5. By virtue of these relationships, the Reporting Persons may be deemed to have shared voting and dispositive power with respect to the Shares owned directly by the Funds. This report shall not be deemed an admission that the Reporting Persons are beneficial owners of the Shares for purposes of Section 13 of the Securities Exchange Act of 1934, as amended, or for any other purpose.
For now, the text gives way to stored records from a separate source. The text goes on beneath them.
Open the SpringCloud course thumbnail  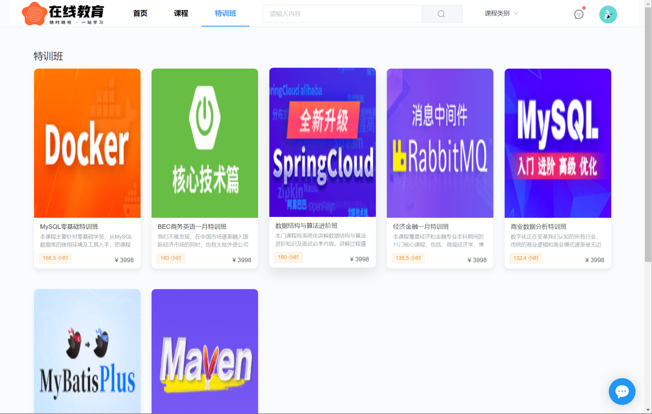click(322, 142)
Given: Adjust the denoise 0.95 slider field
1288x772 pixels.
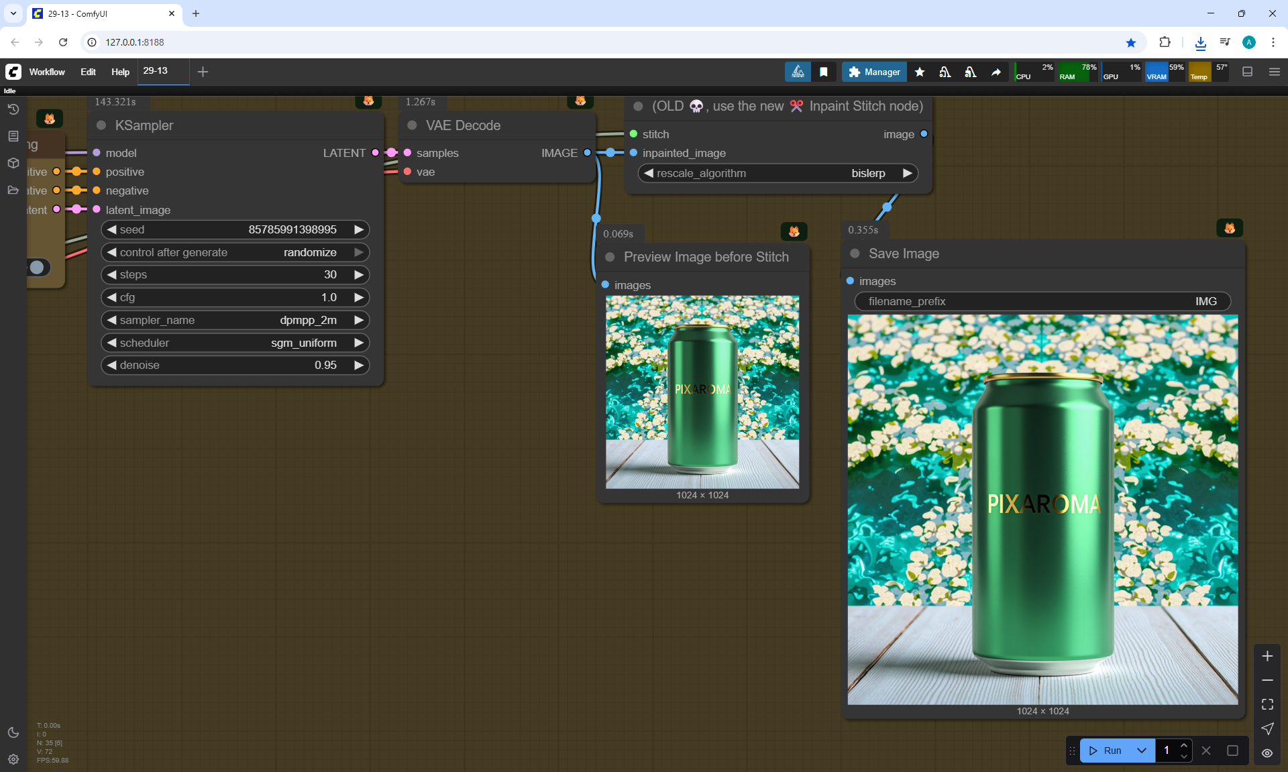Looking at the screenshot, I should (235, 365).
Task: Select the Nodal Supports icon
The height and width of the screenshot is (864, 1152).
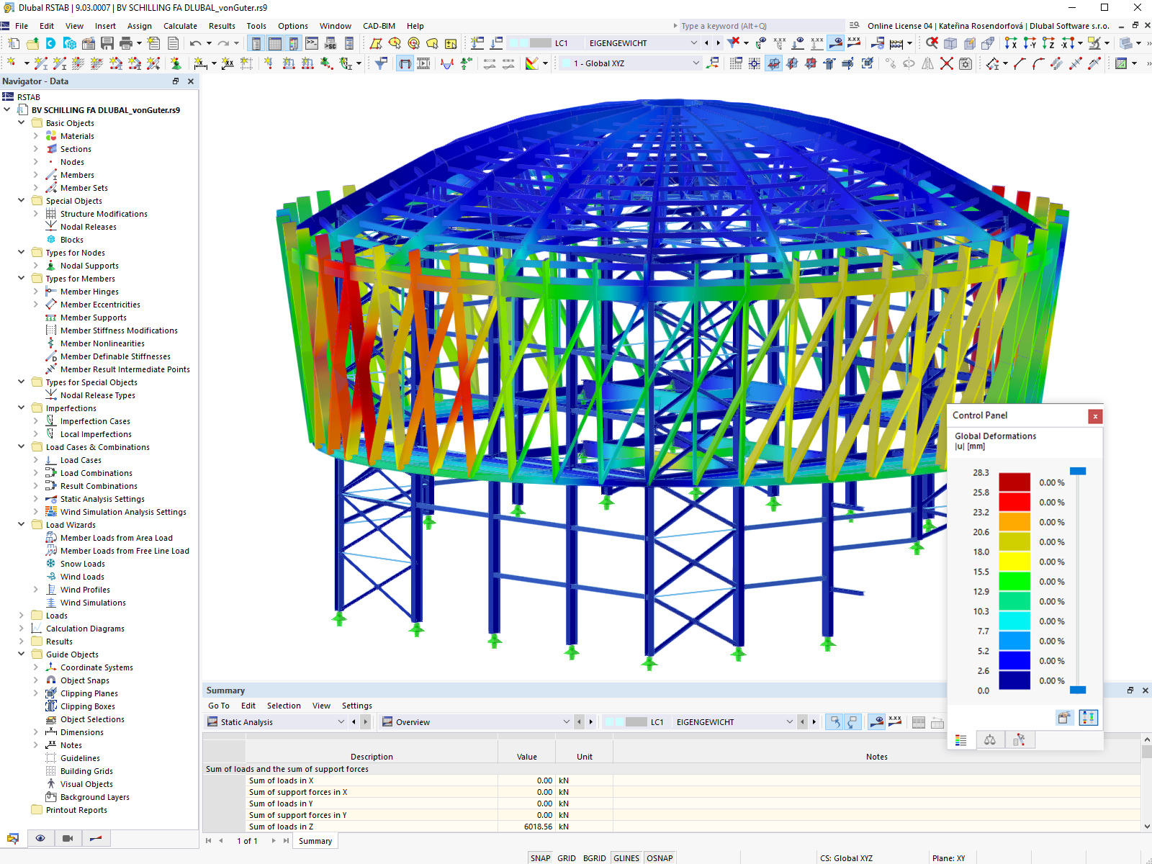Action: 50,266
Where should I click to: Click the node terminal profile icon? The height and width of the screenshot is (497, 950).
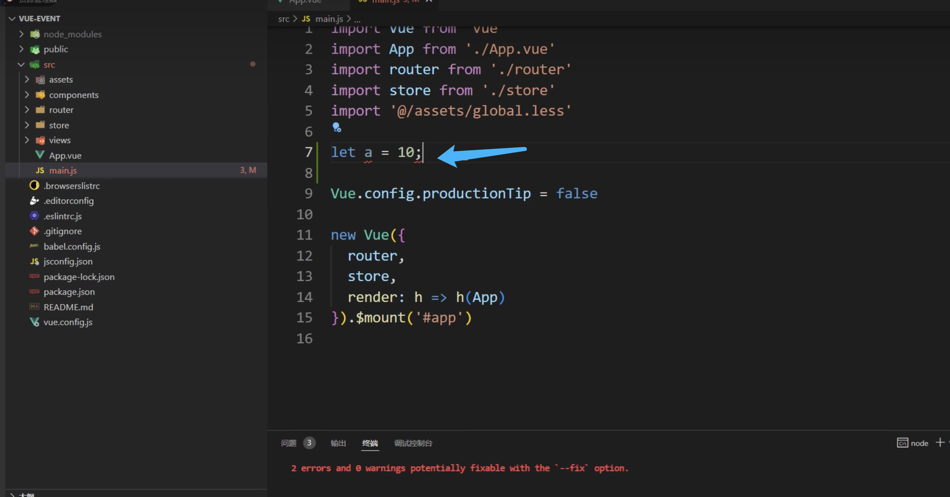coord(902,443)
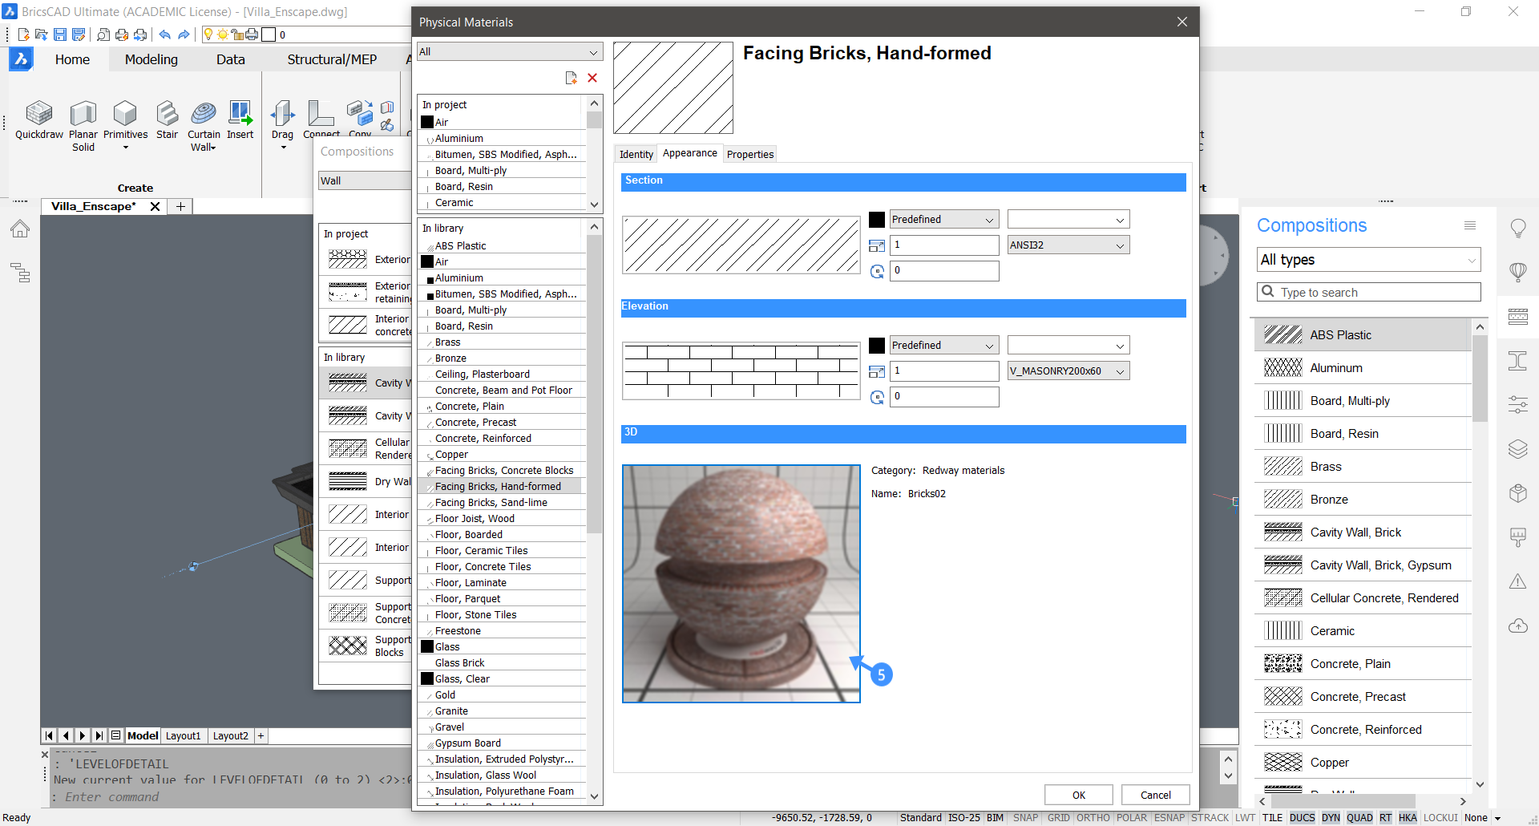Cancel the Physical Materials dialog
1539x826 pixels.
coord(1155,794)
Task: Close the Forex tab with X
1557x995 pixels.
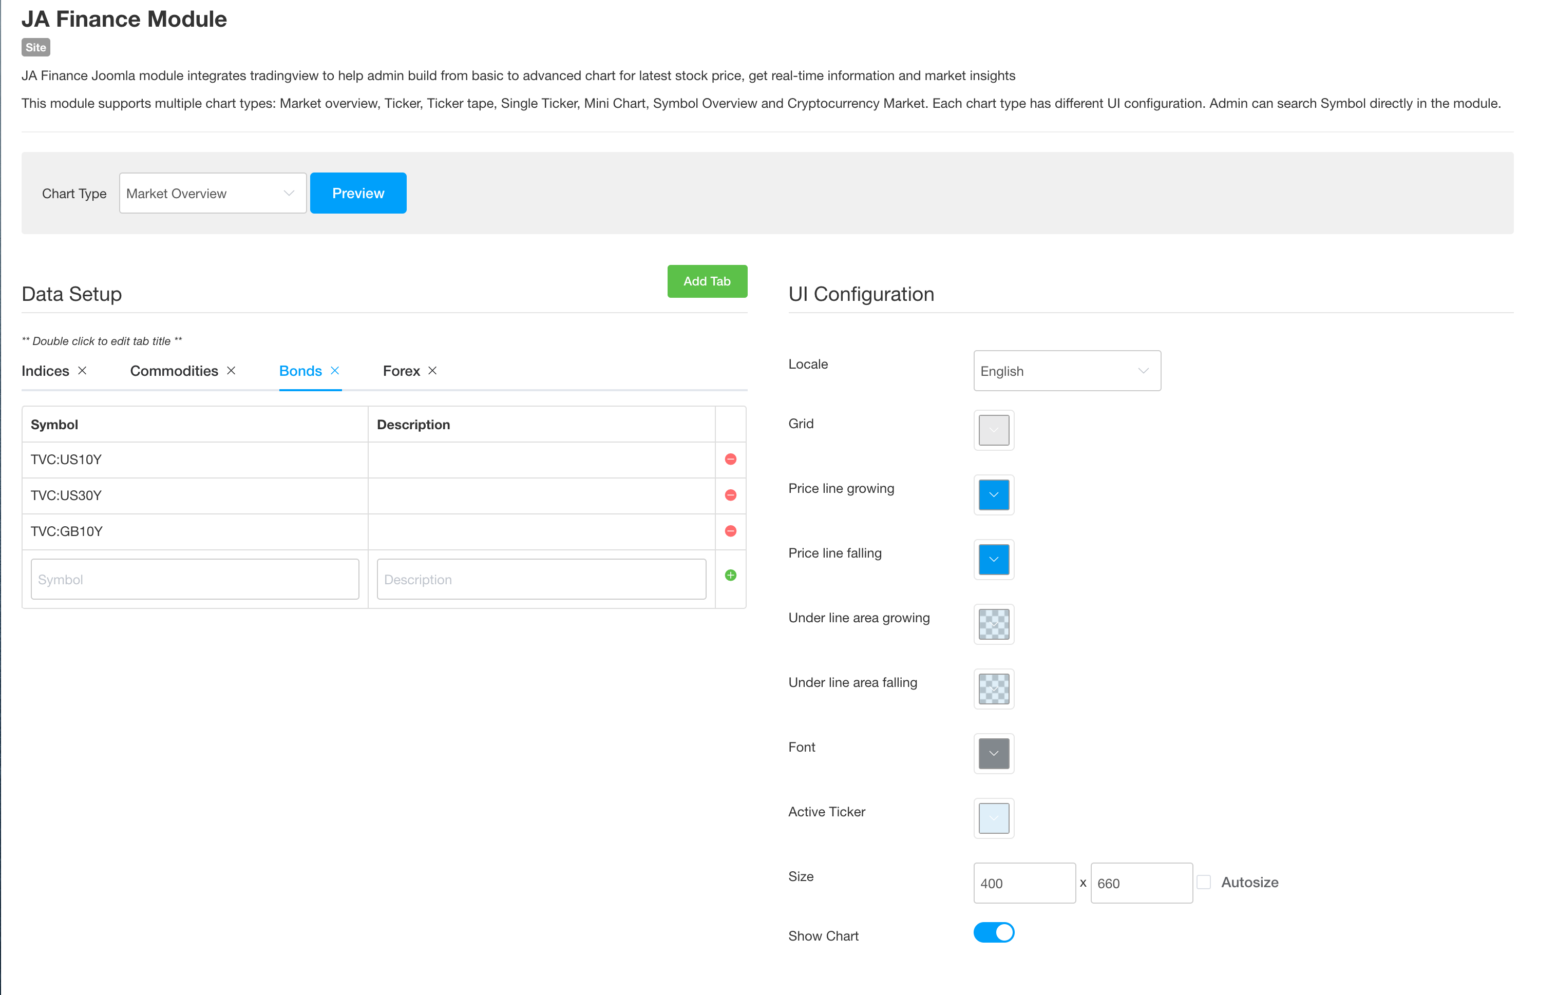Action: coord(433,370)
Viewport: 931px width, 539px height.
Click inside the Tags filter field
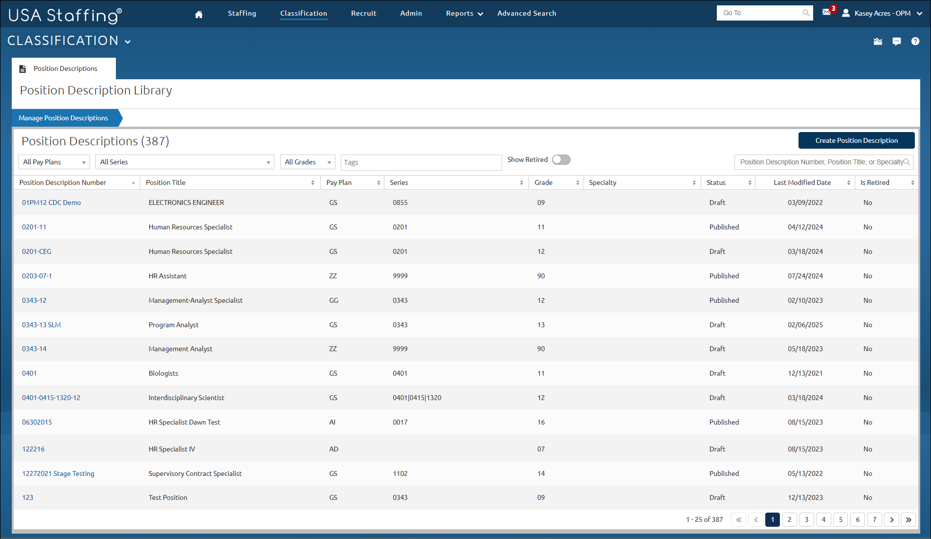(x=421, y=162)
The Spruce House Partnership LLC By: /s/ Thomas Walker, Authorized 06/11/2021
The Spruce House Partnership (AI) LP By: /s/ Thomas Walker, Authorized Person 06/11/2021
The Spruce House Partnership (QP) LP By: /s/ Thomas Walker, Authorized Person 06/11/2021
Spruce House Capital LLC By: /s/ Thomas Walker, Authorized Person 06/11/2021
Zachary Sternberg By: /s/ Thomas Walker, Authorized Person 06/11/2021
Benjamin Stein By: /s/ Thomas Walker, Authorized Person 06/11/2021
Spruce House Investment Management LLC By: /s/ Thomas Walker, Authorized Person 06/11/2021
** Signature of Reporting Person Date
Reminder: Report on a separate line for each class of securities beneficially owned directly or indirectly.
* If the form is filed by more than one reporting person, see Instruction 5 (b)(v).
** Intentional misstatements or omissions of facts constitute Federal Criminal Violations See 18 U.S.C. 1001 and 15 U.S.C. 78ff(a).